[EXERCISE INPUT Boundary: Start]

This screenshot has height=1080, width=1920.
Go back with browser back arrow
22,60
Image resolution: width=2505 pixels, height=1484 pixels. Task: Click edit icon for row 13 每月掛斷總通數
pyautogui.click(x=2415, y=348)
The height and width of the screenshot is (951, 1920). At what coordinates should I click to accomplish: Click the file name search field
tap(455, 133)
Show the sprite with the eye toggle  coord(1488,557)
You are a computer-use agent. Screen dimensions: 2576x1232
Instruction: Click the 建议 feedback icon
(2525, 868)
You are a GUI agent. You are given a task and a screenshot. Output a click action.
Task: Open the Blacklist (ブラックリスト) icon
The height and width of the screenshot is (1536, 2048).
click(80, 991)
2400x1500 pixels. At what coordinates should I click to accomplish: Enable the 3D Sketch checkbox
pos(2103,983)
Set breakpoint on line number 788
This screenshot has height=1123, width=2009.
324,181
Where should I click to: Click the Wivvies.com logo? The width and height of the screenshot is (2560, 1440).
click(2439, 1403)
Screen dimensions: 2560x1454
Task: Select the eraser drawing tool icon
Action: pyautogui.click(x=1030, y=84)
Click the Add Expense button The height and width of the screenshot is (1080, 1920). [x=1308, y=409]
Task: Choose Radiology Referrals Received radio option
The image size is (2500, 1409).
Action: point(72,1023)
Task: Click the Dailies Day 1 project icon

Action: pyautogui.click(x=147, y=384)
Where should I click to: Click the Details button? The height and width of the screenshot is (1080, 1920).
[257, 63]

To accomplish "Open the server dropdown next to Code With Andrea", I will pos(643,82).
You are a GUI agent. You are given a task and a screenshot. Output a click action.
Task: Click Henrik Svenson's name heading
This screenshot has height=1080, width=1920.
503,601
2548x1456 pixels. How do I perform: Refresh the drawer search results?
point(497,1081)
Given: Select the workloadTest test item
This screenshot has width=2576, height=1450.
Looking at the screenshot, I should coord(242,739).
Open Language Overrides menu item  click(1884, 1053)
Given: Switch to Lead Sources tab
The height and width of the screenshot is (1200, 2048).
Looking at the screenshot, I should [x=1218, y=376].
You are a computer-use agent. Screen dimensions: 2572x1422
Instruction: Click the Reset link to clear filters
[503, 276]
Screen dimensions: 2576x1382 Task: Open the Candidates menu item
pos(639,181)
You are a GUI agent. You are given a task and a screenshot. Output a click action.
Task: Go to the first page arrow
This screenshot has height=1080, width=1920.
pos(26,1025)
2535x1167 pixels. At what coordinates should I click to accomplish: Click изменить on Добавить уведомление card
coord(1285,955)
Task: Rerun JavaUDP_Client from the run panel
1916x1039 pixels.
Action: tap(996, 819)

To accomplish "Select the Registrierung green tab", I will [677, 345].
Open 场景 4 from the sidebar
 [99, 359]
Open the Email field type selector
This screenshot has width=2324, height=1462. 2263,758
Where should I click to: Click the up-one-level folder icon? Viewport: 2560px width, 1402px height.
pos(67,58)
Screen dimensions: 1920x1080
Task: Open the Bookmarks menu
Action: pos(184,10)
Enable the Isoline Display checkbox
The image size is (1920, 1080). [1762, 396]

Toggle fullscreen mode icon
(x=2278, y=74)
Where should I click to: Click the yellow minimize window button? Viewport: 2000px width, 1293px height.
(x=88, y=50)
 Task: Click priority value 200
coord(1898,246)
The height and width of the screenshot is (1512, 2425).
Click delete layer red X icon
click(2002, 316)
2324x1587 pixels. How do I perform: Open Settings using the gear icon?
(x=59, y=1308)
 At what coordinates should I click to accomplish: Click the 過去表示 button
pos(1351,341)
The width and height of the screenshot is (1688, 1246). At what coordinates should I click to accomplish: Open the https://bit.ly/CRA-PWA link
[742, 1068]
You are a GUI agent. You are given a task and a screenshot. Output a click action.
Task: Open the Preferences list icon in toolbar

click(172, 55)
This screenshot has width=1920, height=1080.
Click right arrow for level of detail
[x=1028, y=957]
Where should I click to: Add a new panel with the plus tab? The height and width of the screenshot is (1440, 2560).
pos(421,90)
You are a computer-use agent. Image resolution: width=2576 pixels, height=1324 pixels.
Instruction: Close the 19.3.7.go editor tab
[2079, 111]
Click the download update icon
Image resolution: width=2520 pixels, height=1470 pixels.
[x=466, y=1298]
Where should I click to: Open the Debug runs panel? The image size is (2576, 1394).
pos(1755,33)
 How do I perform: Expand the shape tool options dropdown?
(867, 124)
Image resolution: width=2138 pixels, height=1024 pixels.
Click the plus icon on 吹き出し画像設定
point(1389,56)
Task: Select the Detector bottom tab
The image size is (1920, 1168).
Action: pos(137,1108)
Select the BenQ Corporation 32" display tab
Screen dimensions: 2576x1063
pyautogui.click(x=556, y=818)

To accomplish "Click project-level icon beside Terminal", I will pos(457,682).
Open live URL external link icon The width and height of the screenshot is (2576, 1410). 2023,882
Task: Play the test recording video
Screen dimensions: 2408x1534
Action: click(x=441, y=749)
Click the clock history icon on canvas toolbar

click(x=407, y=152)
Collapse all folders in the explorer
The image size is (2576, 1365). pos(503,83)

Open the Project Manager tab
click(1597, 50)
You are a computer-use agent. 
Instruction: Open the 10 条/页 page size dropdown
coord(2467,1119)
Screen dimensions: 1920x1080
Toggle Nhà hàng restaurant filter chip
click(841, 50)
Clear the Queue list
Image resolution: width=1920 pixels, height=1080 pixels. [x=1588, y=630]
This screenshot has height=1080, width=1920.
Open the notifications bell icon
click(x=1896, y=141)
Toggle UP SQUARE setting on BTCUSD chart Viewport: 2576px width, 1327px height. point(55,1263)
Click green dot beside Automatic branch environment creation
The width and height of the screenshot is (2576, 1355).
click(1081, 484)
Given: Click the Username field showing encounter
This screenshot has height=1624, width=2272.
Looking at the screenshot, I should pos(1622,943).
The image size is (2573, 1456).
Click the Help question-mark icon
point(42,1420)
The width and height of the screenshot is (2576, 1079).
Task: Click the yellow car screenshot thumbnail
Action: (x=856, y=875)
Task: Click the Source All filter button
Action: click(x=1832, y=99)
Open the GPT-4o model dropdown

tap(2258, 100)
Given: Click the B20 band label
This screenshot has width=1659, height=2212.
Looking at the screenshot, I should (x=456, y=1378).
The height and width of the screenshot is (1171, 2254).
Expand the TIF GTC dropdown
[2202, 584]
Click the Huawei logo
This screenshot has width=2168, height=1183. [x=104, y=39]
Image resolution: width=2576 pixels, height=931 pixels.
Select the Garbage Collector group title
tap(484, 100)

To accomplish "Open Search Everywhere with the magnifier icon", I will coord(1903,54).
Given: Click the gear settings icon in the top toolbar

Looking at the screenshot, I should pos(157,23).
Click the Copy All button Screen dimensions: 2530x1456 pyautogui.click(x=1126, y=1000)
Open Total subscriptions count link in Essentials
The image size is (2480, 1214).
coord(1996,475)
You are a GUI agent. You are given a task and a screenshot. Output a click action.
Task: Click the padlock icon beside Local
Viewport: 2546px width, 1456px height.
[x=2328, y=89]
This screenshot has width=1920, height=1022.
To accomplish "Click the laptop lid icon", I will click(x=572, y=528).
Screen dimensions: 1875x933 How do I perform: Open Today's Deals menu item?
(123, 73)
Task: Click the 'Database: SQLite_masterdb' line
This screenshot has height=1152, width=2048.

[EXERCISE INPUT Boundary: End]

▶ TASK DIRECTIONS:
Look above for the line holding "Open the Project Manager tab", then set down exactly that line and every line after it up to and including the line holding "Task: Click the padlock icon beside Local", with nothing else.

▶ TASK ANSWER:
Open the Project Manager tab
click(1597, 50)
You are a computer-use agent. 
Instruction: Open the 10 条/页 page size dropdown
coord(2467,1119)
Screen dimensions: 1920x1080
Toggle Nhà hàng restaurant filter chip
click(841, 50)
Clear the Queue list
Image resolution: width=1920 pixels, height=1080 pixels. [x=1588, y=630]
This screenshot has height=1080, width=1920.
Open the notifications bell icon
click(x=1896, y=141)
Toggle UP SQUARE setting on BTCUSD chart Viewport: 2576px width, 1327px height. point(55,1263)
Click green dot beside Automatic branch environment creation
The width and height of the screenshot is (2576, 1355).
click(1081, 484)
Given: Click the Username field showing encounter
This screenshot has height=1624, width=2272.
Looking at the screenshot, I should pos(1622,943).
The image size is (2573, 1456).
Click the Help question-mark icon
point(42,1420)
The width and height of the screenshot is (2576, 1079).
Task: Click the yellow car screenshot thumbnail
Action: (x=856, y=875)
Task: Click the Source All filter button
Action: click(x=1832, y=99)
Open the GPT-4o model dropdown

tap(2258, 100)
Given: Click the B20 band label
This screenshot has width=1659, height=2212.
Looking at the screenshot, I should (x=456, y=1378).
The height and width of the screenshot is (1171, 2254).
Expand the TIF GTC dropdown
[2202, 584]
Click the Huawei logo
This screenshot has width=2168, height=1183. [x=104, y=39]
Image resolution: width=2576 pixels, height=931 pixels.
Select the Garbage Collector group title
tap(484, 100)

To accomplish "Open Search Everywhere with the magnifier icon", I will coord(1903,54).
Given: Click the gear settings icon in the top toolbar

Looking at the screenshot, I should pos(157,23).
Click the Copy All button Screen dimensions: 2530x1456 pyautogui.click(x=1126, y=1000)
Open Total subscriptions count link in Essentials
The image size is (2480, 1214).
coord(1996,475)
You are a GUI agent. You are given a task and a screenshot. Output a click action.
Task: Click the padlock icon beside Local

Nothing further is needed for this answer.